Book learning

hgm · Post by **hgm** » Wed May 11, 2011 10:55 am

Polyglot saves learning information into its .bin book when you have set the option BookLearn=true. But it does not use this information when probing the book.

What would be a good way to use the learn info (which consists of number of times the move is played, and the number of half-points scored with it)? would it make sense to multiply the move weights used to select the move by a learn-dependent factor as follows:

usedWeight = bookWeight * (scoredHalfPoints + 10.) / (nrPlayed + 1.);

The idea would be to initially bias play towards moves that have not been sufficiently often played yet. (Moves that have not been playet at all have scoredHalfPoints = nrPlayed = 0, so their weight would be multiplied by 10 compared to what is in the book.) By the time the moves have been played often enough to make the score statistically significant (i.e. >> 10 times), the multiplier would converge to the average result (scoredHalfPoints / nrPlayed), which could vary between 0 and 2.

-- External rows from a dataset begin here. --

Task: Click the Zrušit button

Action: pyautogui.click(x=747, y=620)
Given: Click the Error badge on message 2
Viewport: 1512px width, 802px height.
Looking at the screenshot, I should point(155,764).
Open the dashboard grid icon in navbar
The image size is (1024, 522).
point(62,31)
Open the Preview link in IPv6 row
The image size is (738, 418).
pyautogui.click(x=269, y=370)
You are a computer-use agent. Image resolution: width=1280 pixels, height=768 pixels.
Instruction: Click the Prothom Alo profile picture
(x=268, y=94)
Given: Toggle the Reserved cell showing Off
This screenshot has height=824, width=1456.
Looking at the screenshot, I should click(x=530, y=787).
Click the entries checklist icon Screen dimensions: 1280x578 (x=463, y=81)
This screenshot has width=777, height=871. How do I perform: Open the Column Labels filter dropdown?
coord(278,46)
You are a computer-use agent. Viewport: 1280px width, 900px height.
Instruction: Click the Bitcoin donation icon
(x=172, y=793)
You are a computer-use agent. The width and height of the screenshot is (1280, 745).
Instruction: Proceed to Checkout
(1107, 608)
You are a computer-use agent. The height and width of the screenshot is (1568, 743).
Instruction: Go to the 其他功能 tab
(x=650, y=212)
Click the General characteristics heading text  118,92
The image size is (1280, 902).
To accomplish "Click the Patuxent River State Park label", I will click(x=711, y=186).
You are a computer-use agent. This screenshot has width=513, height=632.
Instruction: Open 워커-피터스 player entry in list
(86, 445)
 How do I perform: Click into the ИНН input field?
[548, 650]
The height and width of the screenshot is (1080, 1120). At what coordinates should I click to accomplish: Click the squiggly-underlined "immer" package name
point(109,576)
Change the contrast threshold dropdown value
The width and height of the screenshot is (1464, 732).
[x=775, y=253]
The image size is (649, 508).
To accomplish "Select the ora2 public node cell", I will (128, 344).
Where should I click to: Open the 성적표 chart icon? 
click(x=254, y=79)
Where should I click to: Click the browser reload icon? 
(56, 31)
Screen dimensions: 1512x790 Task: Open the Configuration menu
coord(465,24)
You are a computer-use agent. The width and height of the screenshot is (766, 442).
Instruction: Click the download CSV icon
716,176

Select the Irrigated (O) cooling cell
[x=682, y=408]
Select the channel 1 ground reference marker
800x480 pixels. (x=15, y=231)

Gian-Carlo Pascutto · Wed May 11, 2011 10:58 am

Doesn't sound like a very good idea. You'll end up playing every move in book, no matter how crappy it is. You shouldn't totally discard the initial weights.

hgm · Post by **hgm** » Wed May 11, 2011 11:23 am

But this doesn't discard the initial weights. They are just modified by the multiplier. So if a certain move had only 5% (compared to two others that have 50% and 45%) it could at most be scaled up to 50% (before renormalization) if it has not been played at all, and the others have been played infinitely many times with average result.

Gian-Carlo Pascutto · Wed May 11, 2011 11:32 am

Ah, right, then it's not so bad. But if the 5% move then scores 4 straight losses, it will still be at 10%, which doesn't look desirable to me.

I'm not sure why you want to force exploration of the moves. This is useful if there is no strong prior, but here there is good information already about what moves are likely to be good.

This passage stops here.